> [Document segment]
═══
# Arize Tutorial: 1-Hot Encoding Decomposition

Let's get started on using Arize! ✨

Arize helps you visualize your model performance, understand drift & data quality issues, and share insights learned from your models.

This is a simple example on how to decompose 1-hot encoded features and/or shap values into their original multi-class state prior to sending data to Arize.

In this case, we have features, predicions, actuals, and their respective SHAP values all in a single dataframe. In the case where your data is not colocated, you can send each peice (prediction, actual, and SHAP values) separatedly as long as the `prediction_id` variable from a SHAP and/or Actual latent call matches a previously sent Prediction.

In [None]:
import pandas as pd

## Sample data set with features, predictions, actuals and shap values
df = pd.read_csv('https://storage.googleapis.com/arize-assets/fixtures/example_shap_data.zip')

In [None]:
## Here is an example of data where some features being 1-hot encoded while others are not
df.head(2)

## Prepare feature names

Since we need the same feature names as the original prediction inputs, we'll need to "un-encode" the 1-hot encoded features in this case addr_state and term features were 1-hot encoded, so we create a dictionary where keys are the decomposed names and the values are all the 1-hot encoded names

In [None]:
## This helper function decomposes the 1-hot encoded columns into their original names.
═══
> [Dataset rows]

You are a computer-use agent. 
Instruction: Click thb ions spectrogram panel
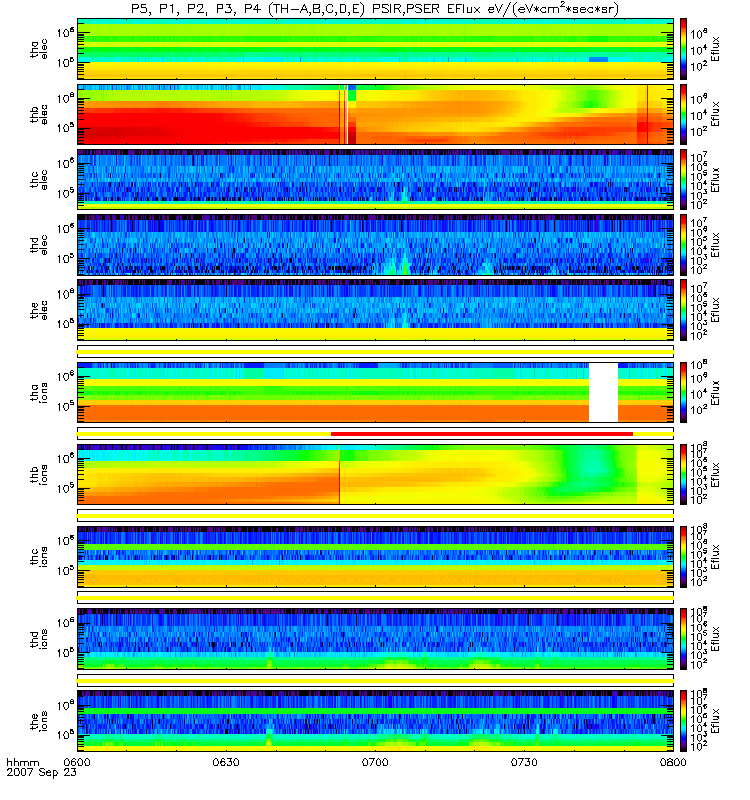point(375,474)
═══
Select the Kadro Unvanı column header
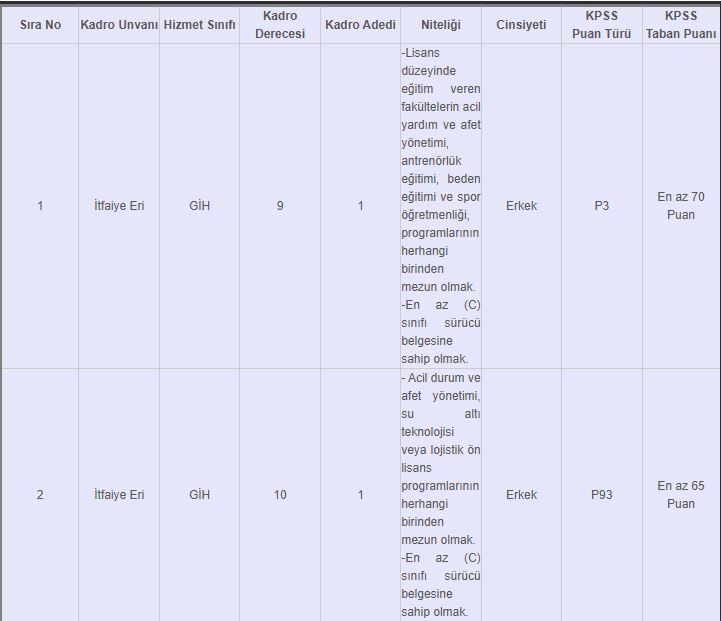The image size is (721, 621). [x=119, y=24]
═══
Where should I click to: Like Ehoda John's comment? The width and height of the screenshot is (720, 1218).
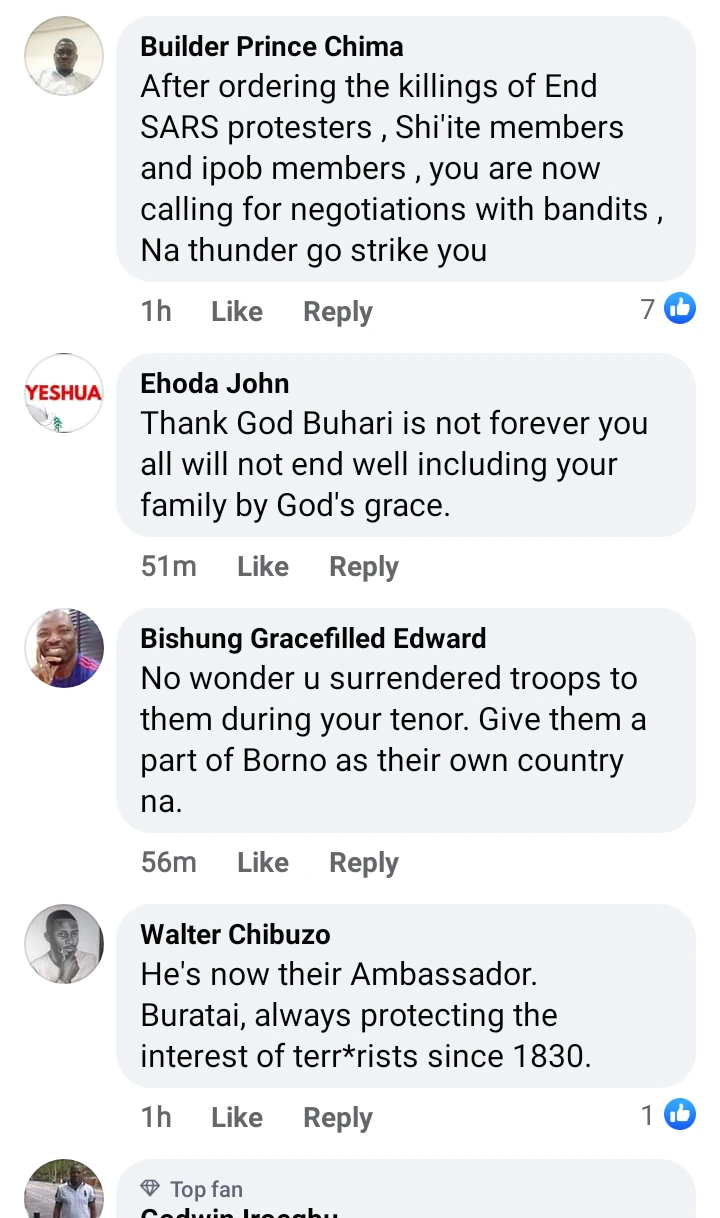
═══
> [Required work]
[1] From the Arize tutorial, copy out the stretch from "Let's get started" through "from your models.", word for word.
[2] Do these statements agree with the Arize tutorial? Answer yes or no for each and quote the words that decide it.
(a) The sample data set is read from a zip file.
(b) Every feature in the example data is 1-hot encoded.
(c) The addr_state and term features were 1-hot encoded.
[3] Pick up the Arize tutorial on 1-hot encoding decomposition after its last line and keep writing it.

> [Written responses]
[1]
Let's get started on using Arize! ✨

Arize helps you visualize your model performance, understand drift & data quality issues, and share insights learned from your models.

[2]
(a) Yes: "df = pd.read_csv('https://storage.googleapis.com/arize-assets/fixtures/example_shap_data.zip')"
(b) No: "some features being 1-hot encoded while others are not"
(c) Yes: "addr_state and term features were 1-hot encoded"

[3]
## We calculate the sum of the SHAP values for each origial column from each 1-hot column
## Reference: https://github.com/slundberg/shap/issues/679#issuecomment-508575567
def map_shap(shap_df, one_h_map):
  for key, value in one_h_map.items():
    shap_df[key] = shap_df[value].sum(axis=1)
    shap_df = shap_df.drop(columns=value)
  return shap_df

encoding_map = {"term_shap": ['term_one_h_0_shap', 'term_one_h_1_shap', 'term_one_h_2_shap','term_one_h_3_shap'],
              "addr_state_shap": ['addr_state_one_h_0_shap', 'addr_state_one_h_1_shap', 'addr_state_one_h_2_shap']}

shap_values = map_shap(df, encoding_map)
shap_values.head(2)

In [None]:
## Features names for your model
feature_names = ['installment', 'grade', 'home_ownership', 'annual_income',
       'verification_status', 'pymnt_plan', 'purpose', 'inq_last_6mths',
       'mths_since_last_delinq', 'mths_since_last_record', 'open_acc',
       'pub_rec', 'revol_bal', 'revol_util', 'total_acc', 'fico_score',
       'fico_range', 'term', 'addr_state']

In [None]:
## Helper function to get name of shap columns
def get_shap_column_names(feature_names):
  shap_column_names = []
  for name in feature_names:
    shap_column_names.append(f"{name}_shap")
  return shap_column_names

shap_column_names = get_shap_column_names(feature_names)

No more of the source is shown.